Em 9 de maio último, um sábado, Jair Bolsonaro teve uma tarde deliciosa passeando de moto aquática no lago Paranoá, um cartão postal de Brasília. Foi a alternativa a um churrasco para 300 ("ou 3.000") amigos no Palácio da Alvorada, que ele anunciara fartamente pelos canais oficiais. Diante da grita geral --como promover um churrasco com milhares de brasileiros morrendo pelo coronavírus?--, Bolsonaro cancelou-o e, para variar, acusou a imprensa de tê-lo inventado. "Fake news!!!", ladrou.

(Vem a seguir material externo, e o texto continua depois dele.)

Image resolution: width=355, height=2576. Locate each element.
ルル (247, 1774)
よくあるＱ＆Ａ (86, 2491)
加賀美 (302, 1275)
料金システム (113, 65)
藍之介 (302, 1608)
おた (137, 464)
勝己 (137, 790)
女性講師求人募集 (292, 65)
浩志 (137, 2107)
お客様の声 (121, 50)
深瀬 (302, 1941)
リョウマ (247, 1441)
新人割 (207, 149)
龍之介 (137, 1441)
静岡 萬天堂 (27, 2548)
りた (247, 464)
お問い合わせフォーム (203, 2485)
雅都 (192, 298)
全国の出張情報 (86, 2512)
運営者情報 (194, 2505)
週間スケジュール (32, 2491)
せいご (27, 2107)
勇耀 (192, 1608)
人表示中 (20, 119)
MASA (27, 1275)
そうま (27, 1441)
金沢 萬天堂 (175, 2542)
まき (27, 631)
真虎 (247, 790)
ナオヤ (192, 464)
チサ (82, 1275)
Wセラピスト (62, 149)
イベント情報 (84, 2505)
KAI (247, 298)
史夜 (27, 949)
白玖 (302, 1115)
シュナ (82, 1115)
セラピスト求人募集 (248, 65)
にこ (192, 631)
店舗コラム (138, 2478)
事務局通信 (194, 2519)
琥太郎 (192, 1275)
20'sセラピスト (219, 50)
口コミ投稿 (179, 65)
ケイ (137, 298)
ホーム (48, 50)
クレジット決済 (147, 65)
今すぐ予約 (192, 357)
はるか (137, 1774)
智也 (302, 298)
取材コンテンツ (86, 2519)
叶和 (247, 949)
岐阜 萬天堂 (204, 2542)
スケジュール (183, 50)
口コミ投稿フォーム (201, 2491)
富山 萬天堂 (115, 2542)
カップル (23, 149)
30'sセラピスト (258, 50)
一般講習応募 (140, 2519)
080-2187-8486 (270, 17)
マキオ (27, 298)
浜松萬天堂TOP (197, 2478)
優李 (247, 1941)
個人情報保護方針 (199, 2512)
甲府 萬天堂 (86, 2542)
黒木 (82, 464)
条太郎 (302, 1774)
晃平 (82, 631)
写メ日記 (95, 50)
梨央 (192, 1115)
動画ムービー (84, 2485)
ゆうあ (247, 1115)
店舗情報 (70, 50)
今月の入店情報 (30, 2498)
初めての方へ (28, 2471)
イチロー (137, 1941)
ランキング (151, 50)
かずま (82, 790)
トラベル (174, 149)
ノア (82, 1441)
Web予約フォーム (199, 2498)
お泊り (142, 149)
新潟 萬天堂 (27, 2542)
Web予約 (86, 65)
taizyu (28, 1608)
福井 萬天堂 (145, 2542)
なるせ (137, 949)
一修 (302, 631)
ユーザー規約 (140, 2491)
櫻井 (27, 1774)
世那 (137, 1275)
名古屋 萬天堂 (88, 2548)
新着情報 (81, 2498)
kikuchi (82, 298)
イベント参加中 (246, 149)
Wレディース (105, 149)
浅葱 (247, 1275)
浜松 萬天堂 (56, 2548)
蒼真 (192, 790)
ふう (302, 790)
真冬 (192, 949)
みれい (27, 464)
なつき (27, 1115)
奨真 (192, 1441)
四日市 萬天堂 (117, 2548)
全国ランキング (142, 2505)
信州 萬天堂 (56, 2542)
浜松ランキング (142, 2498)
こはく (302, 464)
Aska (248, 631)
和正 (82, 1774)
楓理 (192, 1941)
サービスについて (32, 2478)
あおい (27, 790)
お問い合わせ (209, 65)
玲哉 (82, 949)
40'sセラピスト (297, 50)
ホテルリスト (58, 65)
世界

No comando do barco, Bolsonaro acelerou, fez piruetas no lago e encostou a moto numa lancha em que pessoas, não por acaso, faziam um churrasco. Uma sirigaita na lancha trinou, "A gente veio fazer o teu churrasco, cara! Ai, que lindo, cara!", e recebeu o talkêi do cara para gravar o encontro. Nada como um presidente tão acessível e humano. Perto dali, a Câmara e o Senado decretaram luto com bandeiras a meio mastro e o Supremo emitiu nota de solidariedade às famílias vitimadas pela pandemia.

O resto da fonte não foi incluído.